Initially, Mitchell had a difficult time finding people interested in being photographed, but after picture 13, he says, his inbox was flooded.
That picture shows Marine Cpl. Brad Ivanchan, a machine gunner with 1st Battalion, 7th Marines, who lost both his legs in June 2013 when he stepped on an improvised explosive device while on patrol in Sangin, Afghanistan.
His back is to the camera, his carbon-fiber prosthetics visible under hiked khakis, while in his reflection, he is wearing Marine dress “Charlies.” Ivanchan’s tattooed arms extend downward, hands affixed to the counter. But it is his face that resonates — that seems to be staring at the wounded Ivanchan saying, “Get up.”
“People connected with that picture because it showed something physical, visceral,” Mitchell said. “After that I didn’t have a problem finding veterans who wanted to be a part of the project.”
Marine Cpl. Daphne Bye was among the veterans who saw Mitchell’s photos and who contacted him about photographing her and her husband, Marine Staff Sgt. David Bye.
The two had met before Daphne joined the Marines, when David was stationed in Hawaii and Daphne was attending college there.

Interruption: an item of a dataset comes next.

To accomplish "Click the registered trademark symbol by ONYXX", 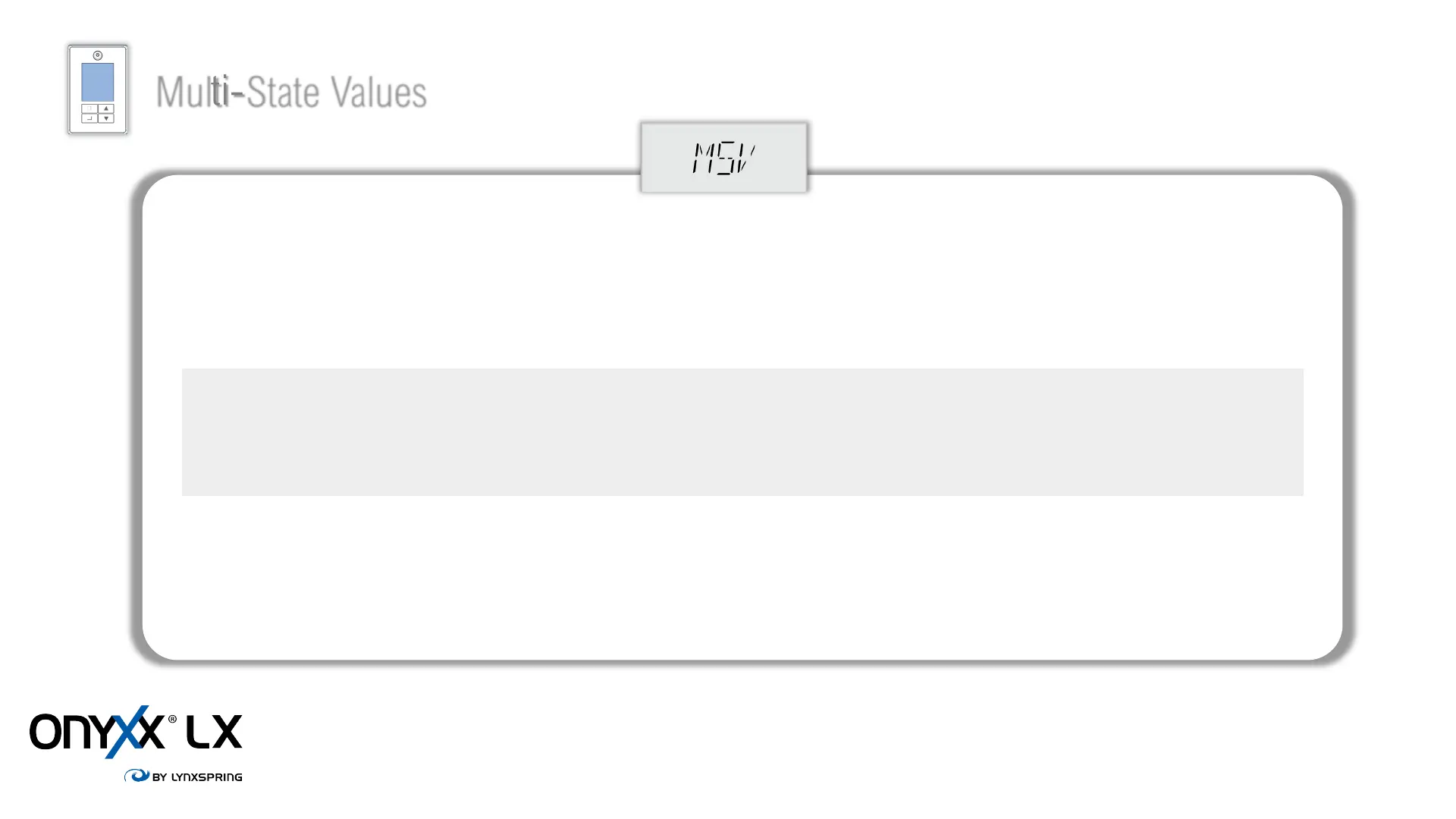I will tap(172, 719).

Daphne, who says she was the victim of sexual harassment by one of her senior non-commissioned officers, and Bye, who served as an infantryman in the battles of Fallujah in 2004 and 2007, were both diagnosed with posttraumatic stress disorder around the same time in 2011. The couple shared the burdens of post-traumatic stress and their treatment together, but a few years after their daughter Sophie was born, they both realized that it was no longer healthy for them to stay married. In August they divorced.

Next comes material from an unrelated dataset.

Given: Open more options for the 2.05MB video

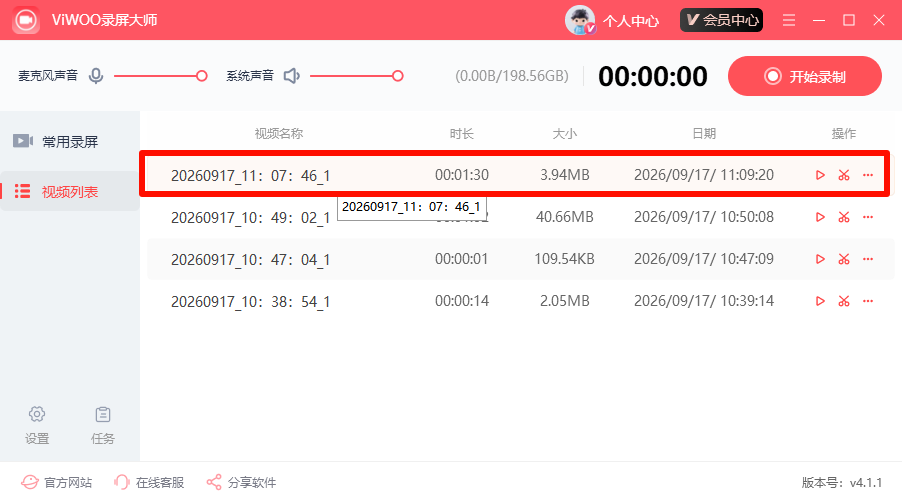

“When I saw Devin doing the project I was really excited. I figured why not,” Daphne Bye said. “When you’re in the military a lot of marriages break…and a lot of people don’t understand what the reason for it is and I thought it was important for me to say something.”

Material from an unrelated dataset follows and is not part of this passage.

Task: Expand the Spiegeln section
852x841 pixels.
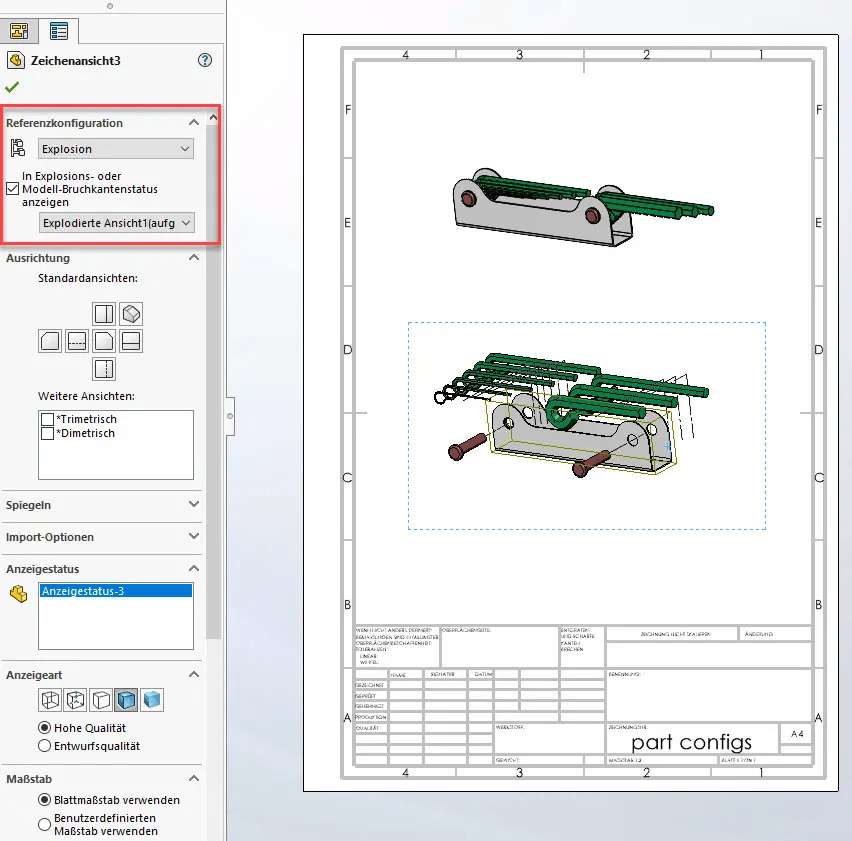Action: point(193,505)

She explained her reasons to her ex-husband, who agreed to do the picture even though the couple had started living apart.
“I think it’s important for everybody to understand that even though we looked happy on the outside and that we truly did try for us and our daughter there’s only so much you can do when the issues are within yourself.”
Mitchell has no plans to end the project anytime soon. He said the more pictures he takes, the more issues, like PTSD, he hopes to explore through his photography.
“I don’t mind if it takes me 10 years,” Mitchell said. “As time changes, so might the photos and what they are reflecting. We can only wait and see.”